### WORK INSTRUCTIONS
**A.** From the Service Fabric discussion, copy the passage starting at "Node federation and" and ending at "I'm looking for.".
**B.** In the Service Fabric discussion, the paragraph beginning "This disaster recovery topic" points to several resources. Name every one of them.
**C.** Go on with the Service Fabric discussion after its final paragraph.

### PASSAGE TO READ
━━━━━━━━━━━━━━━━━━━━

In Service Fabric, those are the same. You're looking for federation of two specifically different clusters, and the question then is what do you think that really buys you? In our comparisons to other platforms and looking at customer reports, the main downside to that layout is that management of the whole environment and handling things like upgrades of the underlying platform become harder. When you have a single cluster/environment stretched across those regions, then you don't have those problems, and if you have the ability to express your workload the way you want then it shouldn't matter. Early thinking about this sort of difficulty is why we built SF to be able to span regions without having to stand up separate clusters in the first place.

Node federation and Cluster federation are not the same thing in any system. Service fabric offers node federation but does not offer cluster federation. In service fabric, you completely lose any concept of two different cluster identities. In a dream world, I would set things up how I want for a phantom fake region and just checkbox what regions I actually want to support. Please see all my above comments for what I mean about how cross region communications and latencies should be accomplished. Just naive strong consistency and a single leader will not accomplish what I'm looking for.

This disaster recovery topic , which was already referenced, discusses when and why you may want to build multi-regional clusters. Check out this case study from Cortana. I want to be very clear that clusters spanned across regions is a scenario that SF has supported for years. The main issues you've identified around networking are correct, but we don't have much control over that. This is a video where we demonstrate both cross-region and cross-azure-az clusters. In the associated decks, please see slides 16-27 specifically on this topic. This is a link to a template for ARM which should get you started.

In none of these documents or videos do I see a concept of "pefix override". Maybe I'm just missing it but this is specifically what I was talking about I'm unable to find any documentation on as this was suggested as a way to make geo clusters "easier". Thanks for the information you've shared though, it's great to have all those links in one place.

To be clear, it doesn't really give you that today because the feature isn't released as a part of the platform, and that alone doesn't meet all your IP space issues and requirements that you are combining in above. Let's compare SF to things that actually exist and are supported, and let's try to narrow the conversation to things that SF can actually control, can we please?

Federation has been released for Kubernetes, some parts are beta, some are alpha so changes could occur but the feature itself has been released. Also, I'm not sure why a feature request to service fabric would require some other orchestrator has it implemented fully and supported. Seems fresh ideas would be welcome as well. Also, I know SF currently does not do networking and infrastructure automation so it's can't control those things today but I really wish it could.

It would be great if you could clarify what you think the actual problem is here. So for example, why don't you want this? You may not need it - ok then so don't use it. Or what problem is this actually causing you today, in concrete terms? Feedback like that will help us figure out what we can do that will actually improve things for you.

━━━━━━━━━━━━━━━━━━━━

(Dataset items)
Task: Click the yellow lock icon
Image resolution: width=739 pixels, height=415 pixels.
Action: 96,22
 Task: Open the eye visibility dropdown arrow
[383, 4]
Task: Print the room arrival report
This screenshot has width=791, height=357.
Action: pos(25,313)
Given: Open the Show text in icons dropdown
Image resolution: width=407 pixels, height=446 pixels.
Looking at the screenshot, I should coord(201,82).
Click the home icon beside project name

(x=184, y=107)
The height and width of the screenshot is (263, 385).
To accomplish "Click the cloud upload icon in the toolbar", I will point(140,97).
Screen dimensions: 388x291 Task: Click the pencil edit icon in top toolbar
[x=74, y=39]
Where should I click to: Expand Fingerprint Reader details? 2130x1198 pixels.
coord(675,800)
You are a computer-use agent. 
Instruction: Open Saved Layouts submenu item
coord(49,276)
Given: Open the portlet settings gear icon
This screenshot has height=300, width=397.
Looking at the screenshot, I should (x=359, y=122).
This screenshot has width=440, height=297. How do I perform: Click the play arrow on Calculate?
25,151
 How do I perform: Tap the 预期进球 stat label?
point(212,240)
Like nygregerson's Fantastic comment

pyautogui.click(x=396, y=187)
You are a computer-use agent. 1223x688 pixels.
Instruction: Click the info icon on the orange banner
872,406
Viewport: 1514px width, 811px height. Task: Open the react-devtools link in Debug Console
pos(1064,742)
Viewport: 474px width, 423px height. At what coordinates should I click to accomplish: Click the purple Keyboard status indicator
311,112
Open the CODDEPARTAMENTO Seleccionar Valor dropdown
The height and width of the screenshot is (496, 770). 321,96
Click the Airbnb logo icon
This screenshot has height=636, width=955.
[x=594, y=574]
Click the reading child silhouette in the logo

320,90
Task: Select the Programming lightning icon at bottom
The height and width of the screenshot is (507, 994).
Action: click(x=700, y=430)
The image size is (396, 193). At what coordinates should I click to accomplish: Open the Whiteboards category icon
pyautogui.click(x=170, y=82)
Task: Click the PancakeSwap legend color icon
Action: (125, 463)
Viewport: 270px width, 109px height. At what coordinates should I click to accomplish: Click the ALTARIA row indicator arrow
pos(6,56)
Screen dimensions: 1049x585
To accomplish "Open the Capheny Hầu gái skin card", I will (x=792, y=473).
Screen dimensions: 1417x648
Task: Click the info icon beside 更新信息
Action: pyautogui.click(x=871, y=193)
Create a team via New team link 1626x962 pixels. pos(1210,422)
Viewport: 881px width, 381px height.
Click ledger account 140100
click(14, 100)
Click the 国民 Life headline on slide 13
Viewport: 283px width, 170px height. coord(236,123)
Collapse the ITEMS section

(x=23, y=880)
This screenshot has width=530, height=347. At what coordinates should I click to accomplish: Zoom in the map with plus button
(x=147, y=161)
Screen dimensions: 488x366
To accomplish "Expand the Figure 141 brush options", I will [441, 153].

━━━━━━━━━━━━━━━━━━━━

### THE ANSWERS
**A.**
Node federation and Cluster federation are not the same thing in any system. Service fabric offers node federation but does not offer cluster federation. In service fabric, you completely lose any concept of two different cluster identities. In a dream world, I would set things up how I want for a phantom fake region and just checkbox what regions I actually want to support. Please see all my above comments for what I mean about how cross region communications and latencies should be accomplished. Just naive strong consistency and a single leader will not accomplish what I'm looking for.

**B.**
- The disaster recovery topic
- A case study from Cortana
- A video showing cross-region and cross-Azure-AZ clusters
- The associated decks, slides 16-27
- A template for ARM

**C.**
In most of this discussion, you seem to be complaining that you have built a geo-cluster, but don't really want any of the geo features and aren't willing to pay for them. Ok - so then don't build a geographically spanned cluster. But then in other places you say you want things to automatically sync, you want some sorts of automatic deployment but not(?) automatic failover, etc. I'm confused :) It may end up being that multiple clusters are better for your requirements, or that you just need to configure the geo cluster a little differently.

I think I've covered this one pretty much above, chatty, expensive, synchronous, strongly consistent, single leader/master, single cluster across geographic regions. Take a look at geo-redundant storage, it's not perfect but it's ability to asynchronously replicate to other regions is the kind of tradeoffs I'm talking about that makes sense across regions but not within regions.

Sure - that's a nice thing to want. That said there aren't really other orchestrators out there that have any sort of standard federation mechanism that anyone could all snap to. Also while I think that orchestrators will eventually all reach some sort of feature parity, they aren't there today, each is just different enough that there's things you can do in one that you can't do in others. Stateful services in SF is one differentiator from SF, whereas a lot of the isolated networking stuff that you mention from K8s is an area where they shine.

I would love to get more information about your actual problems today though, and to figure out how SF could help you. Most of what you've pointed out seems like you're using SF and it's almost working, but turns out just to be a little frustrating. Rather than sending us down the CAP rabbit hole, let's try to discuss those specific issues. Are there corresponding issues you've already created for these difficulties, or can you open them?

You could be the leader in creating cross orchestrator federation but it seems like it's not something you are interested in so please just follow suit with all the other orchestrators and include Kubernetes as part of service fabric. I would not say Stateful services is an SF differentiator, other orchestrators can use orchestrator agnostic in-memory data grids (IMDGs) like Apache Ignite or Hazelcast which in some way are ahead of SF Stateful services like with built-in backup and restore, ability to run SQL queries, cross partition queries, even the ability for cross-partition transactions. I don't think the new stuff with service fabric block storage is going to be a differentiator either with technologies like Rook.io using Ceph a tried and battle-tested distributed block storage using capable of erasure coding as well as naive replication. Microsoft has done some great research in the area of erasure coding. There is also heketi on top of GlusterFS and several other very innovative stateful and software-defined storage projects.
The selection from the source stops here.